Antonovych H. Antiviral properties in vitro and in vivo of some of 6H-indolo[2,3-b]quinoxaline derivatives.

Pre-clinical investigation of three newly-synthesized derivatives of 6H-indolo[2,3-b]quinoxaline was conducted. Low toxicity of the compounds in vitro and in vivo, prophylactic antiviral activity against RNA- and DNA-containing viruses in vitro, IFN-inducing potential, both in cell cultures and on rodent models were demonstrated. Compounds' effect upon the immune system of laboratory animals was studied. Tested derivatives influenced production of IFN and other cytokines.
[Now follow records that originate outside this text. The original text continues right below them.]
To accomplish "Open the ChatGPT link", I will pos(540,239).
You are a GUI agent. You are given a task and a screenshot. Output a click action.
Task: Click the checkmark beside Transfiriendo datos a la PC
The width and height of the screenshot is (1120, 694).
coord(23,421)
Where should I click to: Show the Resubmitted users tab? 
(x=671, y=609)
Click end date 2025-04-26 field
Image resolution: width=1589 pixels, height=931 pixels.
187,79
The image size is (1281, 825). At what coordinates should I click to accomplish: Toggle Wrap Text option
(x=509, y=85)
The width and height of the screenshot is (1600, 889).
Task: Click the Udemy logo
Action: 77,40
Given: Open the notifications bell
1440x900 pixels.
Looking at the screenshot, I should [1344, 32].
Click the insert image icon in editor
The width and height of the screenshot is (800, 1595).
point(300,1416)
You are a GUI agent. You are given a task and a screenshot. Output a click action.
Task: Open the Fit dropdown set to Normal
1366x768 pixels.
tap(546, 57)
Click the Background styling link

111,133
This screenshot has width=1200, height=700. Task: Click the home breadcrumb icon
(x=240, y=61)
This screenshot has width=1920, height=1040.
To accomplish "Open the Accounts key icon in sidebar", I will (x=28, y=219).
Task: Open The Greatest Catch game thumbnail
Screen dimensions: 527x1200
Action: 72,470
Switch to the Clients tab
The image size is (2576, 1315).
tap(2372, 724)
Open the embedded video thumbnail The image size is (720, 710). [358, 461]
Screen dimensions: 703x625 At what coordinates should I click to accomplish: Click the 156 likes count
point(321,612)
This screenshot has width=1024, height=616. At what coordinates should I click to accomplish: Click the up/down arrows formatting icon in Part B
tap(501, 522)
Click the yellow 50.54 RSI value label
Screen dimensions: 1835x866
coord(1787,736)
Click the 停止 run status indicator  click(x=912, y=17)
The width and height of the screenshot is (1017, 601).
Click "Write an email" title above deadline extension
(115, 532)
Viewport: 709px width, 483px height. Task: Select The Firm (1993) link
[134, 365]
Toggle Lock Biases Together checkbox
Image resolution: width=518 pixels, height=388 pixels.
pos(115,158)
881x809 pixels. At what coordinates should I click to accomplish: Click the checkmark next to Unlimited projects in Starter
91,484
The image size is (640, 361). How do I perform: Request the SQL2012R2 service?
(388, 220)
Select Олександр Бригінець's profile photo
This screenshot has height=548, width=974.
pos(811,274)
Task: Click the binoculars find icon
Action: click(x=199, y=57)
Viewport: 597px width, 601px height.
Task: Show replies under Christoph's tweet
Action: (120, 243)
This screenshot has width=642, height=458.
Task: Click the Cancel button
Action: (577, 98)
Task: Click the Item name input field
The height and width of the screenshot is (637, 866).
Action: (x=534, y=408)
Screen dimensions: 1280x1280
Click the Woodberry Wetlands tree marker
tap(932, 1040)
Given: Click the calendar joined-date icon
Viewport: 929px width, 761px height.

Three investigated indoloquinoxalines potentiated phagocytic and metabolic activity of circulating neutrophils, monocytes and peritoneal macrophages, increased the percentage of NK-cells among lymphocytes, which contributed to manifestation of their antiviral effects. Compared to official antiviral drug Amixin, tested derivatives induced prolonged IFN-production with minimal impact on pro-inflammatory markers: number of monocytes and neutrophils in blood, activity of the complement system, the level of monocyte-chemotactic protein-1 and activity of circulating phagocytes. On the model of system infection, caused by Vesicular Stomatitis Indiana virus, and in case of herpetic meningoencephalitis, investigated compounds fully protected animals from sublethal viral doses.